И тут Алекс останавливается на полном ходу, я ударяюсь о его спину и прикусываю язык — чувствую во рту вкус крови. Над нами грохочет вертолёт, его прожектор шарит по земле, нащупывает нас, и теперь мы прочно схвачены его лучом. Алекс поднимает руки над головой и слезает с мотоцикла, потом поворачивается ко мне лицом. В ярком белом свете его лицо жёстко и бесстрастно, будто высечено из камня.

— Что ты делаешь?! У нас ещё может получиться! — ору я, перекрывая грохот винтов и крики людей, и вой сирен, и непрекращающийся, нарастающий плеск волн — идёт прилив, — как всегда, в вечном круговращении, рождающем и уносящем, всё превращающем в пыль.

— Слушай меня внимательно. — Алекс вроде бы даже и не кричит, но я отчётливо слышу каждое его слово; и хотя на самом деле он стоит, подняв над головой руки, он как будто говорит прямо мне в ухо: — Когда я скажу тебе двигать, ты должна двигать, поняла? Тебе придётся вести эту штуковину.

— Что? Я не...



— Гражданка номер 914-238-619-3216! Немедленно сойдите с мотоцикла и поднимите руки! В противном случае мы открываем огонь!

— Лина! — говорит он так, что я сразу замолкаю. — Ограда под напряжением. Они пустили по ней ток.

— С чего ты взял?

— Молчи и слушай! — В голосе Алекса явственно слышно отчаяние. — Когда я скажу двигать, ты двигаешь вперёд. Когда скажу прыгать — ты прыгаешь. Ты успеешь перелезть через ограду, но на это у тебя будет только тридцать секунд, от силы минута, а потом ток восстановится. Так что тебе придётся карабкаться очень быстро, и как только окажешься на той стороне — сразу бросайся в лес. Поняла?

Всё моё тело застывает, словно от мороза.

— Я? А ты?

На лице Алекса не дрогнет ни чёрточка.

— Я за тобой.

— Начинаем отсчёт: десять секунд... девять... восемь...

— Алекс... — Ледяные пальцы страха сдавливают мне горло.

На его лице мелькает улыбка — быстрая, едва заметная, будто мы уже в безопасности, будто он наклонился, всего лишь чтобы смахнуть волосы с моих глаз или чмокнуть в щёку.
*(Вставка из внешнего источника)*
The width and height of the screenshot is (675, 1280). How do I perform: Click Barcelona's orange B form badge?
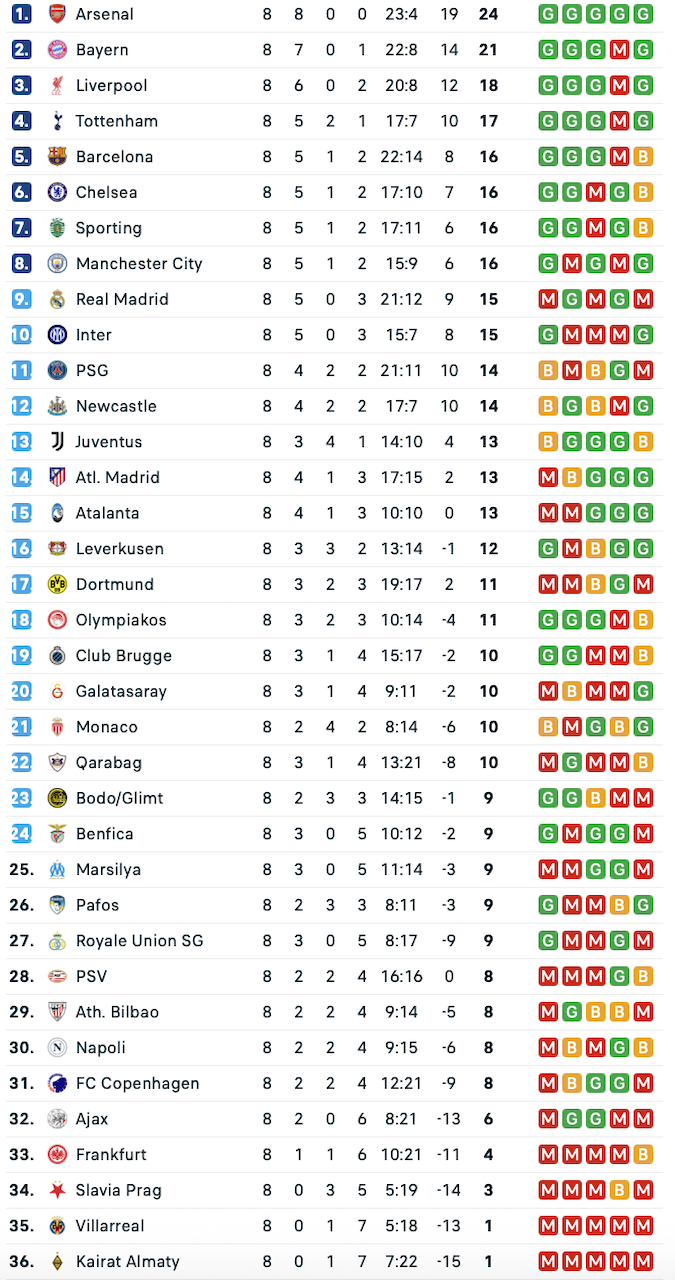(643, 157)
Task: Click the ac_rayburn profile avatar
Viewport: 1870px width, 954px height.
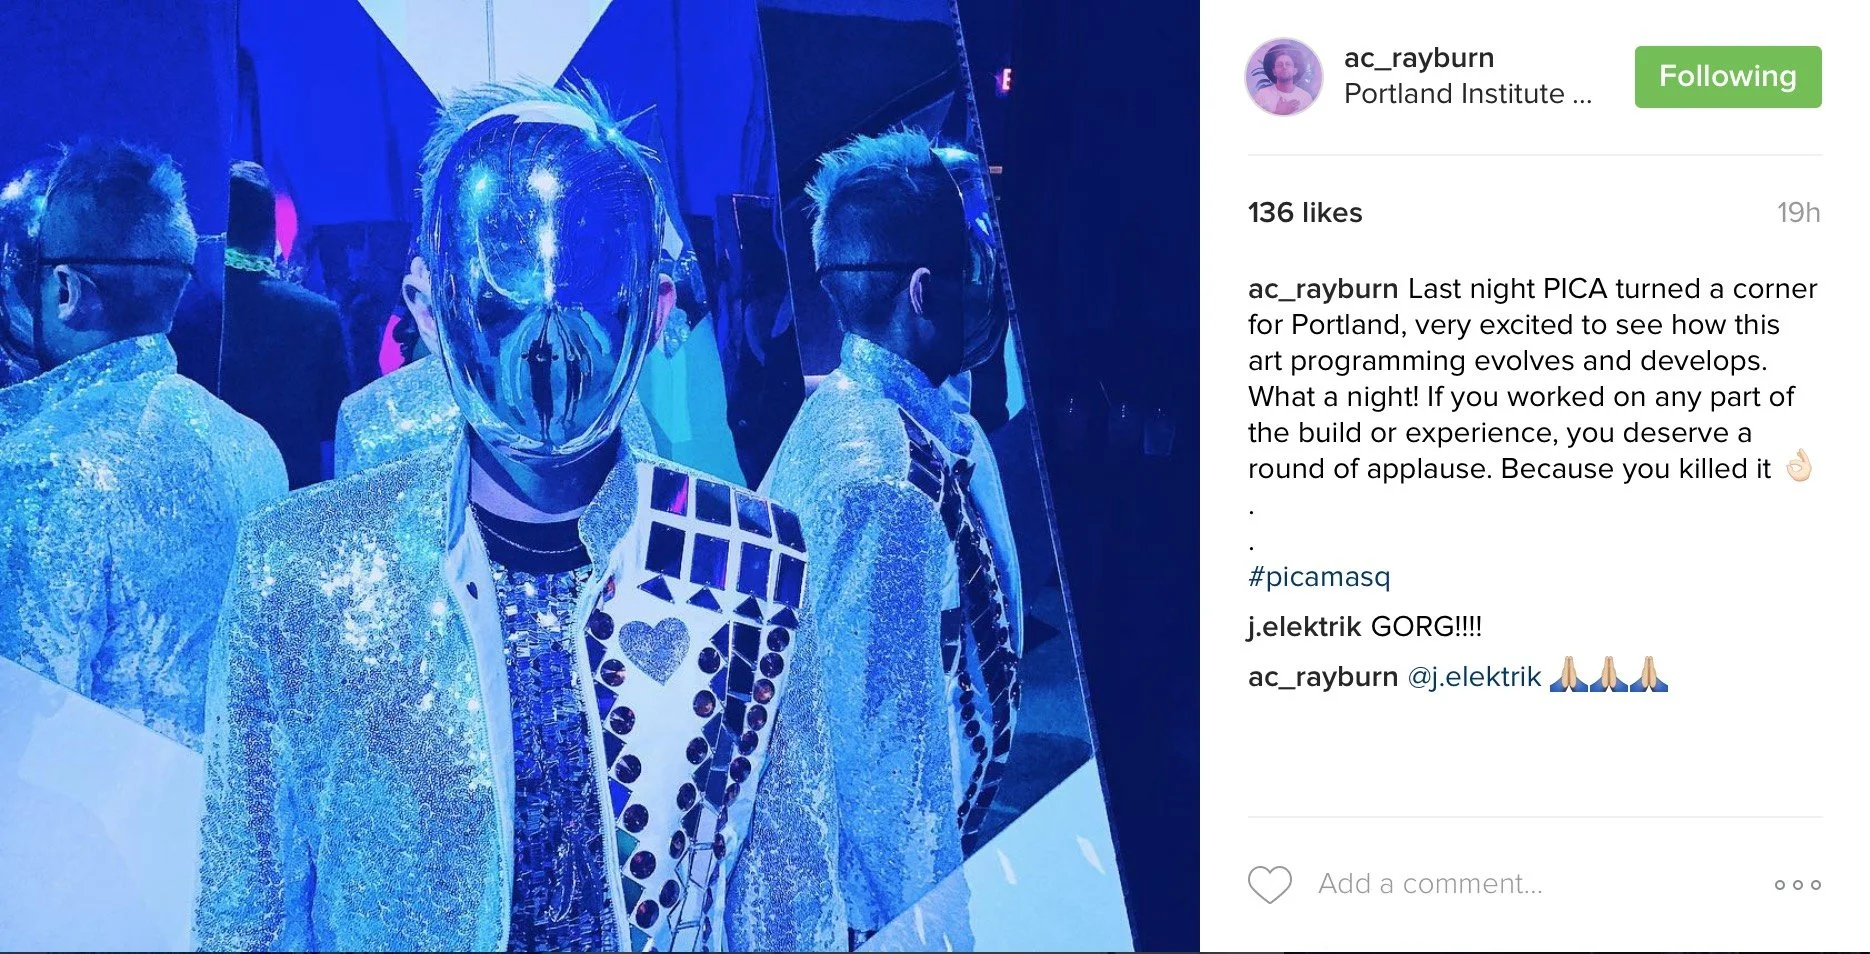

— Обещаю — я буду за твоей спиной. — Его лицо снова твердеет. — Но поклянись, что пойдёшь прямо и не оглянешься назад. Ни на секунду не обернёшься. О-кей?

— Шесть... Пять...

— Алекс, я не могу...

— Поклянись мне, Лина!

— Три... два...

— О-кей! — говорю я, едва не поперхнувшись этим словом. В глазах стоят слёзы. Ни одного шанса. У нас нет ни одного шанса. — Я клянусь.

— Один.

В ту же секунду вокруг разверзается ад: вспыхивают разрывы, грохочут выстрелы, свистят пули... Одновременно с этим Алекс кричит: «Двигай!» Я наклоняюсь вперёд и выкручиваю ручку газа — как это делал он. Чувствую, как его руки обхватывают меня в последнюю секунду перед рывком; его объятие так крепко, что если бы я из всей силы не вцепилась в руль, то он бы сорвал меня с мотоцикла.